For purposes of discussion, the electron transport may be conveniently viewed as being of one of three types. The first type is collision dominated, and characterizes relatively long electrical lengths. This is a steady state behavior in which most, if not all, present day commercial semiconductor devices operate. The second type of transport is the ballistic type that characterizes very short electrical lengths. In this type, electrons are accelerated to the crystal limited velocity in a distance that is less than the mean free path for scattering and the electron velocity is derived from the potential drop. The third or intermediate type of transport is commonly termed "velocity overshoot". This is a transient type of transport in which the electron velocity exceeds the final velocity for a brief time period. Electron transport of these types are discussed in detail in Journal of Applied Physics, 48, pp. 781-787, February 1977. The study reported here assumed a uniform electric field and used the results of a Monte Carlo simulation of the electron transport properties to characterize velocity overshoot.
The physical mechanisms responsible for velocity overshoot may be briefly described. First, the rate of scattering of an electron is dependent on its energy in such a manner that once a threshold energy is exceeded, the scattering rate is enhanced considerably. In silicon or germanium, this enhancement is due to the onset of phonon emission which is an inelastic process. In compound semiconductors such as GaAs and InP this enhancement is due to the onset of quasi-elastic scattering to and from valleys of higher effective mass. Such scattering processes lead to lower average drift velocities than would have resulted in their absence. Such lower velocities are apparent in static steady state, i.e., velocity versus field curves, where velocity, having first increased linearly with electric field, saturates or even decreases at higher fields.
The second physical mechanism necessary for velocity overshoot is the time delay inherent in scattering processes, that is, their statistical nature and especially their Poisson character. Thus, it is possible to temporarily achieve high average drift velocities by abruptly increasing the electric field before the higher scattering rates have time to become fully effective in decelerating the electrons. Eventually, however, the higher scattering rates manifest themselves, first relaxing the excess momentum and then the excess energy.
One further aspect should be considered. If instead of applying the higher field indefinitely, the field is decreased back to its original value before the energy of most electrons exceeds the threshold for enhanced scattering, then the relaxation of this higher velocity will be advantageously delayed, being characterized by the lower relaxation rates associated with the lower field. In this manner the average velocity is enhanced over what it would have been had the field remained constant. The crucial physical parameter is the threshold energy for enhanced scattering, and the degree to which the electron's energy can be increased advantageously is limited by this threshold.
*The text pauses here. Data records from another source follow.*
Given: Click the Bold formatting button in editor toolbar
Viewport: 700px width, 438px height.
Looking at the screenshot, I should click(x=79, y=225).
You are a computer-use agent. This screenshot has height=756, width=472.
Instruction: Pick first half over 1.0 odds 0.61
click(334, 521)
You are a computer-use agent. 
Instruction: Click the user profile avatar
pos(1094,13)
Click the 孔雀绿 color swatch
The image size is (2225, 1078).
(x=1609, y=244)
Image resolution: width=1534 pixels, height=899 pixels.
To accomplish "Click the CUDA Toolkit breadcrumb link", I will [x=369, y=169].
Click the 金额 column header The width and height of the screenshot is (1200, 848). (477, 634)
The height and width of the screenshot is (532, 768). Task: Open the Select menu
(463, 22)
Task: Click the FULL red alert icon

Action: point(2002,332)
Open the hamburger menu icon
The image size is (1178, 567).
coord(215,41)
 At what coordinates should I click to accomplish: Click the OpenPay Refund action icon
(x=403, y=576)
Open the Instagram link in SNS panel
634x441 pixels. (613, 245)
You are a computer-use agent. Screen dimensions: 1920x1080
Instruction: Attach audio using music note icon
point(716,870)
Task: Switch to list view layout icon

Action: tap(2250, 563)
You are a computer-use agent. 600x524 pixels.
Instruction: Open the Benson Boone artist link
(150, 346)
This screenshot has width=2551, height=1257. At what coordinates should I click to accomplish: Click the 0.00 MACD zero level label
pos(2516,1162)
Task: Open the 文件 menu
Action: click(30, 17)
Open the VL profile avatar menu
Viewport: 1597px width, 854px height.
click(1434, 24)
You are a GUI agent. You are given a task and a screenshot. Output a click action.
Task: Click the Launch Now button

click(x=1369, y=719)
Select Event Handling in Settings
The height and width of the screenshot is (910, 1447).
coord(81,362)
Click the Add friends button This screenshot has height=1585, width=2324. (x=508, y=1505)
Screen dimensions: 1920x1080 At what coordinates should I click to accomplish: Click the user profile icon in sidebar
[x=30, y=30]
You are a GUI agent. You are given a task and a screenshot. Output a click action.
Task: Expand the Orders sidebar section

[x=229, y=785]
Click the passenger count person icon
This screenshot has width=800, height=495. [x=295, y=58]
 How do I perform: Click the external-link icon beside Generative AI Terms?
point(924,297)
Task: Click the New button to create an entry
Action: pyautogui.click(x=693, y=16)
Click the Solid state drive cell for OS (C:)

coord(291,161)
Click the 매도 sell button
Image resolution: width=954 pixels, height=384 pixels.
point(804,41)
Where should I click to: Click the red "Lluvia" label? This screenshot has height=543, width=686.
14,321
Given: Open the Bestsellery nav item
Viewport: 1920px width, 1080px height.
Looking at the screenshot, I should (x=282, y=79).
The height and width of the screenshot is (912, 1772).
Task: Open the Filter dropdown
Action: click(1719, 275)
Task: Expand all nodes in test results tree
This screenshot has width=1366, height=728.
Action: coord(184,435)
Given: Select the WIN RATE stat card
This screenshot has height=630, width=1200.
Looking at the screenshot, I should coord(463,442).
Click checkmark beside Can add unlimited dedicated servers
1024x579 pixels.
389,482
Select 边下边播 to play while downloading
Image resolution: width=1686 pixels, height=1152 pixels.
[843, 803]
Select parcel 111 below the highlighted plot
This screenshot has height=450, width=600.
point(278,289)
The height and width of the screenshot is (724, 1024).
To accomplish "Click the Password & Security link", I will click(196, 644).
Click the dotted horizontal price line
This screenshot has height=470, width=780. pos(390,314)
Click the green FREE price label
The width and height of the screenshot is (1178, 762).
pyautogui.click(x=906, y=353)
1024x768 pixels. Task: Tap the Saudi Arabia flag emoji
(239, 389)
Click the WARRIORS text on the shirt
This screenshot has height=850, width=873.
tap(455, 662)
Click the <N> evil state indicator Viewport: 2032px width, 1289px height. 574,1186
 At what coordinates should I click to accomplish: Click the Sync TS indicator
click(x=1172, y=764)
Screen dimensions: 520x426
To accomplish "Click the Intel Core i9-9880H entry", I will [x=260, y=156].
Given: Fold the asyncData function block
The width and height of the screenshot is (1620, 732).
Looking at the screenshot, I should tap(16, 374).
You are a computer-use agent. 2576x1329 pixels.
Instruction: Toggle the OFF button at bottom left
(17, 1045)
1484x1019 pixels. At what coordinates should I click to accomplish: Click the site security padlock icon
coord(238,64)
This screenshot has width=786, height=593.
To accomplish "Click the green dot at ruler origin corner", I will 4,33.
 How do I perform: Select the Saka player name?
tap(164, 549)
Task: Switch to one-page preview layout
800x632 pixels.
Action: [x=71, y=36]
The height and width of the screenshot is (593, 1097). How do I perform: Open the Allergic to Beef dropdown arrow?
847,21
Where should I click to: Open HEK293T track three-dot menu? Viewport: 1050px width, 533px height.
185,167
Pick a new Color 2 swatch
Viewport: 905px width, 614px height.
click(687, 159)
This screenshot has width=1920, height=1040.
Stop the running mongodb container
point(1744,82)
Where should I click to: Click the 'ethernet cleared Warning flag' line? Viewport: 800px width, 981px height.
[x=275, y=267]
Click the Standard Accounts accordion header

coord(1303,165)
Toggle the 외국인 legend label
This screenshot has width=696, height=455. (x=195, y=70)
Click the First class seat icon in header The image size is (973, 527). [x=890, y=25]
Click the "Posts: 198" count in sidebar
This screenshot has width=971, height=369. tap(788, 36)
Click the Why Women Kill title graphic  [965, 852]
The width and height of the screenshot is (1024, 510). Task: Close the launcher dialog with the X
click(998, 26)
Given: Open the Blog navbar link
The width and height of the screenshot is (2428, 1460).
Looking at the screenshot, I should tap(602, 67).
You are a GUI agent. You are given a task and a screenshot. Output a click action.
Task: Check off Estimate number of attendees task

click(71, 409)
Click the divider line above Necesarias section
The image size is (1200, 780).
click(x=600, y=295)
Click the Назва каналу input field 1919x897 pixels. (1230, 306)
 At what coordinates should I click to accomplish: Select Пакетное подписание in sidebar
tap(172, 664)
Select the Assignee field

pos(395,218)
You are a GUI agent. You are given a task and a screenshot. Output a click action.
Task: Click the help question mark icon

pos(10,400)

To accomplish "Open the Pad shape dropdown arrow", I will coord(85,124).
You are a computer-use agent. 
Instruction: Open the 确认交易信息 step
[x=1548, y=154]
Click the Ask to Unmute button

Although this nonsteady state electron transport, i.e., velocity overshoot, has been studied theoretically for a substantial period of time, for most of this time it was a theoretical curiosity because of the impracticality of realizing useful device structures due to the lack of suitable crystal growth techniques.
However, with the recent development of molecular beam epitaxy and the possibilities this growth technique offers for fabricating new structures, it has become possible to consider practical device structures that might utilize the nonsteady state electron transport. For example, L. F. Eastman discusses the use of planar doped barriers, i.e., layers that are highly doped, to rapidly accelerate electrons in a paper presented at The International Symposium on Gallium Arsenide and Related Compounds, Japan, 1981, pp. 245-250. However, these devices had only a single velocity overshoot with the second planar doped barrier layer being used to decelerate the electrons. As a result, the devices are useful only for very small, i.e., submicron, features.